Pero la herencia de Kirk se despliega en forma inquietante en la conformación de miles de clubes de pelea de tendencia neofascista. Desde la muerte de Kirk reclutaron a miles de jóvenes con promesas de venganzas y camaraderías racistas, de festivales de ultraderechas y linchamientos de negros o latinos antifascistas, de sesiones de sexo porno o con putas de verdad.

Joshua Fisher-Birch, analista de la extrema derecha yanqui, dice: “Los clubes están que explotan desde la muerte de Kirk, buscan hombres blancos desempleados e imbéciles, sin otra aspiración ni proyecto de vida que ser un redneck motherfucker, de los que abundan en millones en Estados Unidos. La gente común está muy receptiva a sus mensajes radicales. La muerte de Kirk los impresionó y sensibilizó como el balazo que le rozó la oreja a Trump, con todo su séquito y seguridad armados hasta los dientes. Heidi Beirich, militante antifascista, coincide con Fisher-Birch. “Además de afiliarse y entrenarse en estos clubes para salir a patotear a enemigos políticos, ya realizaron varias manifestaciones de apoyo al modelo neotrumpista. Particular desprecio y tirria le tienen a los travestis, e incluso acusan a la novia de Robinson –una chica trans- de haberlo instigado a cometer el crimen.

Los memes y publicidades online que convocan a la lucha por el supremacismo blanco no se han detenido, y se huele que “el tiempo de debatir con los liberales, y con la basura socialista o islámica, han terminado”. Igualmente en este plano se generan confusiones, porque en vida Kirk intentó desligarse de los grupos y movimientos neonazis, cuando no fue otra cosa que un empleado del gobierno israelí, igual que el gusano Rubio, completando el par de iluminados que le inspiraban a Trump todas sus medidas e ideas morbosas y maliciosas, entregado como está al lobby sionazi del genocidio, y enganchado como se encuentra en el proyecto de la Riviera de Gaza.

En las reuniones de los herederos de Kirk, se oyen comentarios como el siguiente: “Ser pro-blanco en cualquier país occidental es una razón justificable para asesinarte a ti y a tu familia ante el regocijo de la izquierda. Cualquier otro punto de vista político sobre la muerte de Charlie es irrelevante”.  Y la respuesta del colega fanatizado: “Hombre blanco, ha llegado el momento de luchar. Si no estás combatiendo activamente a tu favor serás un participante activo en nuestro reemplazo”

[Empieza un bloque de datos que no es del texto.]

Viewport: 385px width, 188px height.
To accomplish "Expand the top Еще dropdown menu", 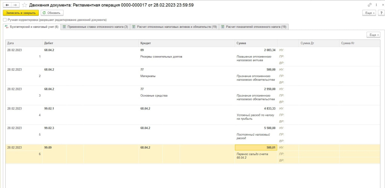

El fin de semana marcharon varias agrupaciones de jóvenes neofascistas trumpistas, capitalizando la muerte de Trump, pero también el asesinato de la refugiada ucraniana Iryna Zarutska, atribuido también a la izquierda pero perpetrado por otro energúmeno de su especie. Todos los fachos convergieron en Huntington Beach, California, donde pudieron cantar y saltar que van a matar a todos los negros y villeros de los Estados Unidos, a los zurdos y a los extranjeros que escapan de los mercenarios de Trump lanzados a cazarlos como los coyotes a migrantes centroamericanos.

Siguiendo directamente las pautas del machismo promovido en las enseñanzas de Adolf Hitler y el Tercer Reich, los clubes activos mantienen la apariencia de ser ciudadanos orientados a la comunidad y honrados, pero en realidad son profundamente racistas y están vinculados a grupos de odio. Su fundador, Rob Rundo, es un destacado neonazi y fue líder de una banda callejera supremacista blanca. En 2024 se declaró culpable de conspiración para provocar disturbios en mítines políticos celebrados en California en 2017. Las juventudes estadounidenses plagadas de incels buscarán ajustar cuentas con los extremistas que se burlaron de Kirk y de los sentidos homenajes organizados por Trump en Truth Social y el resto de las redes sociales del planeta Tierra.